▶ [Exercise material]
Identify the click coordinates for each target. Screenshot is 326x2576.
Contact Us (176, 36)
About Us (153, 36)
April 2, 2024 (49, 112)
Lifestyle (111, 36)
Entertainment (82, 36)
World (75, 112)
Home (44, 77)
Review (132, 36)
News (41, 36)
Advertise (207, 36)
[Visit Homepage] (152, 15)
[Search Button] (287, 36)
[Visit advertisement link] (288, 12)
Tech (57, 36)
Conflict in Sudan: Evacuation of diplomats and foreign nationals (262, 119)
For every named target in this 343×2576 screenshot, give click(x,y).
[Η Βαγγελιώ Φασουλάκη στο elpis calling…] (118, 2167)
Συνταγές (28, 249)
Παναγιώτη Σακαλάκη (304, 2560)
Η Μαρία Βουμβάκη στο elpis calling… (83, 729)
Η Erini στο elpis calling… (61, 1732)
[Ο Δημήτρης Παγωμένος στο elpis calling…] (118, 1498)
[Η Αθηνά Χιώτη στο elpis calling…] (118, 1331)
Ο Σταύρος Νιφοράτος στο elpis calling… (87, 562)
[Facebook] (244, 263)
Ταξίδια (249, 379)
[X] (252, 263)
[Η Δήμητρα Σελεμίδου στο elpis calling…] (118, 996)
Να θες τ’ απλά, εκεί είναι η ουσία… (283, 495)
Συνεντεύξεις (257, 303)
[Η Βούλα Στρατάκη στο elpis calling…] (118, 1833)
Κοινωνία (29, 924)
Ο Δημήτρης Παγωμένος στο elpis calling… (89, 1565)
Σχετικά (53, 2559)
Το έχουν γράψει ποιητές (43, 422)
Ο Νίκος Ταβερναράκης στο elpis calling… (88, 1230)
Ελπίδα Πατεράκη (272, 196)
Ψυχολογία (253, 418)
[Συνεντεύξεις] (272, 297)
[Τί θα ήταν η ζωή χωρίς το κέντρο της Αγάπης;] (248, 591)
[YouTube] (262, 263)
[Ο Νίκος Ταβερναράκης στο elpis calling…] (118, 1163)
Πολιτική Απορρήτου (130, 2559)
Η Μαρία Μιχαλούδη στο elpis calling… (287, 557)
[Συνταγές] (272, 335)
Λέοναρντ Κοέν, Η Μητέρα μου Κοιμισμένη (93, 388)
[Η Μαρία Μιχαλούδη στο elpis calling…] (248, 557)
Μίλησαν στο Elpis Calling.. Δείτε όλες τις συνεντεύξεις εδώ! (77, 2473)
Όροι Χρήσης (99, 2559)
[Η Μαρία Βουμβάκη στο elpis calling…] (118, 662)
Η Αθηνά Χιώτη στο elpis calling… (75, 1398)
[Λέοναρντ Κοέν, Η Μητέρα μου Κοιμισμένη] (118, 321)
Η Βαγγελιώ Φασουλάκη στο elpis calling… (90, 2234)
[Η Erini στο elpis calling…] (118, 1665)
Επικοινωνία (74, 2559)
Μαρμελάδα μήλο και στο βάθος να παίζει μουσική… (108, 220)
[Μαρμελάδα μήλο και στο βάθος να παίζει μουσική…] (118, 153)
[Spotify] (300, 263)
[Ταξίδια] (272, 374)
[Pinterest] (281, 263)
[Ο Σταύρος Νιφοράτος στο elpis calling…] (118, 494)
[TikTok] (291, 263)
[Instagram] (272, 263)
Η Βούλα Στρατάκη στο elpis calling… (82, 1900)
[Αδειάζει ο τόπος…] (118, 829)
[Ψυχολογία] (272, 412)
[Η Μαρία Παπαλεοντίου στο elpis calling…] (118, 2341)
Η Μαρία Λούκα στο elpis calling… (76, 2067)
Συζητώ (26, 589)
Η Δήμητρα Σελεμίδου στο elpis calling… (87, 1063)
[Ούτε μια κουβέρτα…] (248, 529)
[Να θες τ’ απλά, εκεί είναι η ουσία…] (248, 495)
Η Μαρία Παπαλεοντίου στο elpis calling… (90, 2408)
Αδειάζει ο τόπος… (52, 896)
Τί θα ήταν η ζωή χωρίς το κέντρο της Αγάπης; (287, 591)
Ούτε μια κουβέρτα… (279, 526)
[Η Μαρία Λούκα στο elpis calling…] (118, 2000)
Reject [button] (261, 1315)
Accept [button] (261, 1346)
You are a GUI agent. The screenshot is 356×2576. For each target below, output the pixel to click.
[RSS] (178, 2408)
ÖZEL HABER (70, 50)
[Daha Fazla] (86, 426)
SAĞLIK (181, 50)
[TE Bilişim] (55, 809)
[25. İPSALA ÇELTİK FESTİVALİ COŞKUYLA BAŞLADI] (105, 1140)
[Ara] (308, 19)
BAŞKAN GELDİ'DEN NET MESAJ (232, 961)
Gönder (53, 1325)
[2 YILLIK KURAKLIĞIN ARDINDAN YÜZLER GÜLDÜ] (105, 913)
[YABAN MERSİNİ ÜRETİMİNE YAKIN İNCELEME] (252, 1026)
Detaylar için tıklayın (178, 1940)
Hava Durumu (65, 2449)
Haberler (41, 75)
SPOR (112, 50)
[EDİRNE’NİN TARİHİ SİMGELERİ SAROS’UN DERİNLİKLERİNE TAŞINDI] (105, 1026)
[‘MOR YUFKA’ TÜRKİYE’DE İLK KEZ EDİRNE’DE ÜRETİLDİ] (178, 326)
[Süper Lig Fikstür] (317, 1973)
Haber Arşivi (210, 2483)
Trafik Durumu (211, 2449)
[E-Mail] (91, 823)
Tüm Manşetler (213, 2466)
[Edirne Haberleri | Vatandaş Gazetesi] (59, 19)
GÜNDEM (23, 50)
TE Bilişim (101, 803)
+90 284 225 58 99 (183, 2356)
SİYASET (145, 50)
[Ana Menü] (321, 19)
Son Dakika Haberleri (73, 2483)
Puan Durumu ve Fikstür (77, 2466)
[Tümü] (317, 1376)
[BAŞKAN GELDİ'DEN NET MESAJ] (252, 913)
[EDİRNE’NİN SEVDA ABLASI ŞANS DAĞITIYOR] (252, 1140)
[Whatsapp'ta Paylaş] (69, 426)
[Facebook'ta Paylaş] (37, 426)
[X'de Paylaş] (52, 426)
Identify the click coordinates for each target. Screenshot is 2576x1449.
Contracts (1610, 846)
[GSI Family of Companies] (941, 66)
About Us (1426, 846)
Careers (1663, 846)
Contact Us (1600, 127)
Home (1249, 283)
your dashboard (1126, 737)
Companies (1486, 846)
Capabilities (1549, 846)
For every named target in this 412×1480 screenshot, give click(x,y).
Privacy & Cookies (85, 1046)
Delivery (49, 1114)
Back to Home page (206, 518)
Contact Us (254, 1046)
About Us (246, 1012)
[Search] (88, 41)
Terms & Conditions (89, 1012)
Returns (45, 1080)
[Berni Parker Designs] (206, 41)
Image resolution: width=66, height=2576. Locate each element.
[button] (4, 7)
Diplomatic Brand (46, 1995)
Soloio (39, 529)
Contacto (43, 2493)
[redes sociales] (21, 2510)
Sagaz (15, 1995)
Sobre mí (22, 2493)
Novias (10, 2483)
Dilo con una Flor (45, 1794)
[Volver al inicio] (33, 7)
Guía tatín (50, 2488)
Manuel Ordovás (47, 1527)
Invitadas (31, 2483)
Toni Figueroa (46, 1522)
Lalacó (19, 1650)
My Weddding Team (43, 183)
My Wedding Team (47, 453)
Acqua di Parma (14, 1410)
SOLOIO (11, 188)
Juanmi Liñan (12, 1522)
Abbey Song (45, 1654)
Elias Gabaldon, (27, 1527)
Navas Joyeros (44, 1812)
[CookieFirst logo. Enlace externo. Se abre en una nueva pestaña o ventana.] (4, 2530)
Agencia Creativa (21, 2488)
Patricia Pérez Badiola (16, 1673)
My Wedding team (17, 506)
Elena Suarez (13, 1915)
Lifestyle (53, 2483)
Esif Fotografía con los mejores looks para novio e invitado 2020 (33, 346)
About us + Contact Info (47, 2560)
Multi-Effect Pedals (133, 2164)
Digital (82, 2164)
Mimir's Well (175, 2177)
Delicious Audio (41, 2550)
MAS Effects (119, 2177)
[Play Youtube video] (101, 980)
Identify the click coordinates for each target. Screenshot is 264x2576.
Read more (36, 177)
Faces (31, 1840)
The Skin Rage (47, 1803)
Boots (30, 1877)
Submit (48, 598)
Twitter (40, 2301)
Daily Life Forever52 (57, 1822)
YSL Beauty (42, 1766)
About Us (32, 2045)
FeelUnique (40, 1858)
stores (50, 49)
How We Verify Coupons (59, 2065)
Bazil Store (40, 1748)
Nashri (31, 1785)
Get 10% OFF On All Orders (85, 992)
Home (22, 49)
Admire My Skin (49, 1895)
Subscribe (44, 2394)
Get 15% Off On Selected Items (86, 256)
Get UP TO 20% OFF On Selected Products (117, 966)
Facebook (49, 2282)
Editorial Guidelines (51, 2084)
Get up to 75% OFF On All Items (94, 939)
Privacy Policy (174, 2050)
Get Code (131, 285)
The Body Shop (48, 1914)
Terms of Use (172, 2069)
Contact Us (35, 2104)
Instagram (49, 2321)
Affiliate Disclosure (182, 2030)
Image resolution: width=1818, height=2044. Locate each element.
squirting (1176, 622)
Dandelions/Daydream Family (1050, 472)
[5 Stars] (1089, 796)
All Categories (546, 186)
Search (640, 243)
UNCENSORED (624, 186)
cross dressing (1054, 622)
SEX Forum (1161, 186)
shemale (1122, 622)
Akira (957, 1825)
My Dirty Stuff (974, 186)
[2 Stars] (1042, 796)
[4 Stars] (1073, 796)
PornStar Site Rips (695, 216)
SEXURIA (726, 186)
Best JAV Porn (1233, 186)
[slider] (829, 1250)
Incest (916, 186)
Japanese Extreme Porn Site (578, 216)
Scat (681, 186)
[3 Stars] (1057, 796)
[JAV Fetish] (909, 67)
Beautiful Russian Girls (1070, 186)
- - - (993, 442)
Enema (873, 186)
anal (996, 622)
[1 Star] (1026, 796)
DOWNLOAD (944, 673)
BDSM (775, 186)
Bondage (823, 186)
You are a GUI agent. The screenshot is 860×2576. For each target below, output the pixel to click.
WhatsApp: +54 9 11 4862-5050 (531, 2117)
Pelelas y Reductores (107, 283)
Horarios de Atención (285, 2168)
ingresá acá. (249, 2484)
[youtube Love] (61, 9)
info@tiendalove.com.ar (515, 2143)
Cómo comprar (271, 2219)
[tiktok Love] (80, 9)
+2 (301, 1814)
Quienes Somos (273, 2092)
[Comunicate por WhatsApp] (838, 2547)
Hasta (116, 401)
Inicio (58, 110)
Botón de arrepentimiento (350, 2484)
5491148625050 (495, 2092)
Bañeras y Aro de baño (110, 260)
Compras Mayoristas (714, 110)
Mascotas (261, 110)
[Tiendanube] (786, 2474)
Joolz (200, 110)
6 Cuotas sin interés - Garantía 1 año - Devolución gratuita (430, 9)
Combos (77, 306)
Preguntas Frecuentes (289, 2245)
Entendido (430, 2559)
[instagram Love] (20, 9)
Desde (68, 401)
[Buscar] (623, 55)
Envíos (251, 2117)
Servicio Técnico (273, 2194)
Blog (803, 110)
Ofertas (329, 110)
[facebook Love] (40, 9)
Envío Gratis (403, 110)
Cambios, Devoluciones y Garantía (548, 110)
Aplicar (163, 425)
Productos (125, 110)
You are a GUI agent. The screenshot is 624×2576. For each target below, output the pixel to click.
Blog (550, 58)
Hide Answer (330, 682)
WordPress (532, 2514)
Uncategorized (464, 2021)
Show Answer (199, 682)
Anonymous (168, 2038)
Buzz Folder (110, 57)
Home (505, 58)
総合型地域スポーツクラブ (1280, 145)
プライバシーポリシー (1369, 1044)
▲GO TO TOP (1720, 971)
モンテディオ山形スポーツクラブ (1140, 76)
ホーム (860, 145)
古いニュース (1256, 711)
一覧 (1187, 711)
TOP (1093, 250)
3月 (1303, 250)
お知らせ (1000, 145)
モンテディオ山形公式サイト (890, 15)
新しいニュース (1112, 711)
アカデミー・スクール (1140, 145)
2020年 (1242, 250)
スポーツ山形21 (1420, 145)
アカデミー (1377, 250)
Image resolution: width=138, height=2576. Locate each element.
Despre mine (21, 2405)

▶ [Try it]
All that should appear in the response is the run of lines from the first line of the entries through the line containing "[Συνταγές] (272, 335)", copied exactly.

▶ [Answer to this exercise]
Identify the click coordinates for each target. Screenshot is 326x2576.
Contact Us (176, 36)
About Us (153, 36)
April 2, 2024 (49, 112)
Lifestyle (111, 36)
Entertainment (82, 36)
World (75, 112)
Home (44, 77)
Review (132, 36)
News (41, 36)
Advertise (207, 36)
[Visit Homepage] (152, 15)
[Search Button] (287, 36)
[Visit advertisement link] (288, 12)
Tech (57, 36)
Conflict in Sudan: Evacuation of diplomats and foreign nationals (262, 119)
For every named target in this 343×2576 screenshot, give click(x,y).
[Η Βαγγελιώ Φασουλάκη στο elpis calling…] (118, 2167)
Συνταγές (28, 249)
Παναγιώτη Σακαλάκη (304, 2560)
Η Μαρία Βουμβάκη στο elpis calling… (83, 729)
Η Erini στο elpis calling… (61, 1732)
[Ο Δημήτρης Παγωμένος στο elpis calling…] (118, 1498)
[Η Αθηνά Χιώτη στο elpis calling…] (118, 1331)
Ο Σταύρος Νιφοράτος στο elpis calling… (87, 562)
[Facebook] (244, 263)
Ταξίδια (249, 379)
[X] (252, 263)
[Η Δήμητρα Σελεμίδου στο elpis calling…] (118, 996)
Να θες τ’ απλά, εκεί είναι η ουσία… (283, 495)
Συνεντεύξεις (257, 303)
[Η Βούλα Στρατάκη στο elpis calling…] (118, 1833)
Κοινωνία (29, 924)
Ο Δημήτρης Παγωμένος στο elpis calling… (89, 1565)
Σχετικά (53, 2559)
Το έχουν γράψει ποιητές (43, 422)
Ο Νίκος Ταβερναράκης στο elpis calling… (88, 1230)
Ελπίδα Πατεράκη (272, 196)
Ψυχολογία (253, 418)
[Συνεντεύξεις] (272, 297)
[Τί θα ήταν η ζωή χωρίς το κέντρο της Αγάπης;] (248, 591)
[YouTube] (262, 263)
[Ο Νίκος Ταβερναράκης στο elpis calling…] (118, 1163)
Πολιτική Απορρήτου (130, 2559)
Η Μαρία Μιχαλούδη στο elpis calling… (287, 557)
[Συνταγές] (272, 335)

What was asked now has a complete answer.